Exercise:
Filter the entries below, keeping every line that has the word "cookies".

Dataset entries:
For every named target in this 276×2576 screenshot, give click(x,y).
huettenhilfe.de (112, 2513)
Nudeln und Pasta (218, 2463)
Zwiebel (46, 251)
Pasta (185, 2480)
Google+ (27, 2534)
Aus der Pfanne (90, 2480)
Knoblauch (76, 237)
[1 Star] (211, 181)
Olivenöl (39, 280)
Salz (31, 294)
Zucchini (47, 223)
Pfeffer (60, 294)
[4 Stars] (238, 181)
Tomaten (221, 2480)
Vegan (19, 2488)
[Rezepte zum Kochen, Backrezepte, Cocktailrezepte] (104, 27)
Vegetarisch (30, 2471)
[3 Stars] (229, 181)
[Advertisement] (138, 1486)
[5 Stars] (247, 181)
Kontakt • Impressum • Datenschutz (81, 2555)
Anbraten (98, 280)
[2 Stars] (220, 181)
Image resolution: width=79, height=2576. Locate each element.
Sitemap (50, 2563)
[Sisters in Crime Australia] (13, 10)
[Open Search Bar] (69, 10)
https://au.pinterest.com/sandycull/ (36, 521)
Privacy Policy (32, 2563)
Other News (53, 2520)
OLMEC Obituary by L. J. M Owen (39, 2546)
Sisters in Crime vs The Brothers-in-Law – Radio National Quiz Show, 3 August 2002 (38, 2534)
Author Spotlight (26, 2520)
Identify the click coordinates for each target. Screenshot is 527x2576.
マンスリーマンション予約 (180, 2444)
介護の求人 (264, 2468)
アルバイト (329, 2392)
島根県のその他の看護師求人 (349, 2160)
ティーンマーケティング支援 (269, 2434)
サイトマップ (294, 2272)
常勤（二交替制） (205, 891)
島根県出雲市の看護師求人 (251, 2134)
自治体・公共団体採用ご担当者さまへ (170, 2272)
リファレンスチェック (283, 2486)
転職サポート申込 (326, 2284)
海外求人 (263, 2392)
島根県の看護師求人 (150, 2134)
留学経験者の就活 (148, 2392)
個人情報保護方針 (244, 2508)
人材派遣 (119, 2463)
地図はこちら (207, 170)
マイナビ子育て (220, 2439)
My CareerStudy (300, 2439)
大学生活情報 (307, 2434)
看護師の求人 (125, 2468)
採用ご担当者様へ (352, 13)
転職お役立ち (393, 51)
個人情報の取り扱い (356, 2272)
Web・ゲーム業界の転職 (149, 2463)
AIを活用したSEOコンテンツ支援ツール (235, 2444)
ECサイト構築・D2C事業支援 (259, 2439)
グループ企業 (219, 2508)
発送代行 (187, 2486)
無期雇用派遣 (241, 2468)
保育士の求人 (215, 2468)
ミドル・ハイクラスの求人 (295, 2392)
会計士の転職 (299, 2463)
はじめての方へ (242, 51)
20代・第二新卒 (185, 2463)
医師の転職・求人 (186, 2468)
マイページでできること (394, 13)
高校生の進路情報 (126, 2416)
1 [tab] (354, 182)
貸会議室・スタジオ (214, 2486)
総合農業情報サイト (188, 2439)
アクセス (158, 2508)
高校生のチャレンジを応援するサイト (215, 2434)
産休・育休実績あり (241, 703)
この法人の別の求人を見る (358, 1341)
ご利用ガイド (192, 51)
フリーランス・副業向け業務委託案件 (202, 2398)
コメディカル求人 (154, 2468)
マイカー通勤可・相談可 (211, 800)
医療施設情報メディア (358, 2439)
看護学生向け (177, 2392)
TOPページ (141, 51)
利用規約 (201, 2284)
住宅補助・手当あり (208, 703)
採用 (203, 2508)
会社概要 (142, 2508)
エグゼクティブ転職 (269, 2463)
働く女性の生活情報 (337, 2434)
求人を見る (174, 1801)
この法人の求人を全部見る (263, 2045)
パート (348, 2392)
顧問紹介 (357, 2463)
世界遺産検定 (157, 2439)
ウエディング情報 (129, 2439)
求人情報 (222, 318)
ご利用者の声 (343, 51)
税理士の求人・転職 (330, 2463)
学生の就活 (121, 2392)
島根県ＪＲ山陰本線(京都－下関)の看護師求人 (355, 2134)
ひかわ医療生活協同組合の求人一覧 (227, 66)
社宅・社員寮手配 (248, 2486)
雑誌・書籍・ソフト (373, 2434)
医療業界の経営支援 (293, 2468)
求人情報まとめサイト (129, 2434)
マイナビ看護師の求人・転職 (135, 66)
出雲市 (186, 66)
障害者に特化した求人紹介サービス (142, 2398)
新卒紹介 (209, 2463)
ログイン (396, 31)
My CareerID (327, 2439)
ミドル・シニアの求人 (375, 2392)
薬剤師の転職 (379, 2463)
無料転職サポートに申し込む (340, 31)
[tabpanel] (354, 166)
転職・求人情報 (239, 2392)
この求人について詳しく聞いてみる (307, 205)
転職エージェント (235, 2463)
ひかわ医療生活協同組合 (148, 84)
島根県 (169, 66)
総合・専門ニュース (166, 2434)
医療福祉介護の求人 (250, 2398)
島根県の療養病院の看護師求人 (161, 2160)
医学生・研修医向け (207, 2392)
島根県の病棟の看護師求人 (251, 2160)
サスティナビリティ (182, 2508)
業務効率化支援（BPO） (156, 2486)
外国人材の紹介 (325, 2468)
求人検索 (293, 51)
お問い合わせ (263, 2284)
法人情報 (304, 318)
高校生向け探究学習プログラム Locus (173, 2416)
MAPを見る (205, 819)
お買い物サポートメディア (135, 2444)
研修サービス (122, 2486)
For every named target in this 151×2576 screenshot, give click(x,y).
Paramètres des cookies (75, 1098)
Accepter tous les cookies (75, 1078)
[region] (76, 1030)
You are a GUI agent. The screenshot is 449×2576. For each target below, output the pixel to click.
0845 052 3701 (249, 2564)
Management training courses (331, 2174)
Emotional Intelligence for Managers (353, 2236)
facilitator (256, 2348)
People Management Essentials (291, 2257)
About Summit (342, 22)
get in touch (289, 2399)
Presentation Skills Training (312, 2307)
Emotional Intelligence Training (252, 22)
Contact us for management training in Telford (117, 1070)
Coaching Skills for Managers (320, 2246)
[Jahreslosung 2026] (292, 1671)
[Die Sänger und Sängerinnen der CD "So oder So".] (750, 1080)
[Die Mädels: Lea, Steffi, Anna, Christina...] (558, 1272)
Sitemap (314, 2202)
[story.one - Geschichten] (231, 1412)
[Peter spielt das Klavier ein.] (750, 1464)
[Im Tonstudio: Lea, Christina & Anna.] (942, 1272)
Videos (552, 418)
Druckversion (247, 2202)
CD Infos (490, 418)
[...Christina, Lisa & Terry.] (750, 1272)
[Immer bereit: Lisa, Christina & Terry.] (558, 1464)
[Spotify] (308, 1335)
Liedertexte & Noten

Task answer:
Paramètres des cookies (75, 1098)
Accepter tous les cookies (75, 1078)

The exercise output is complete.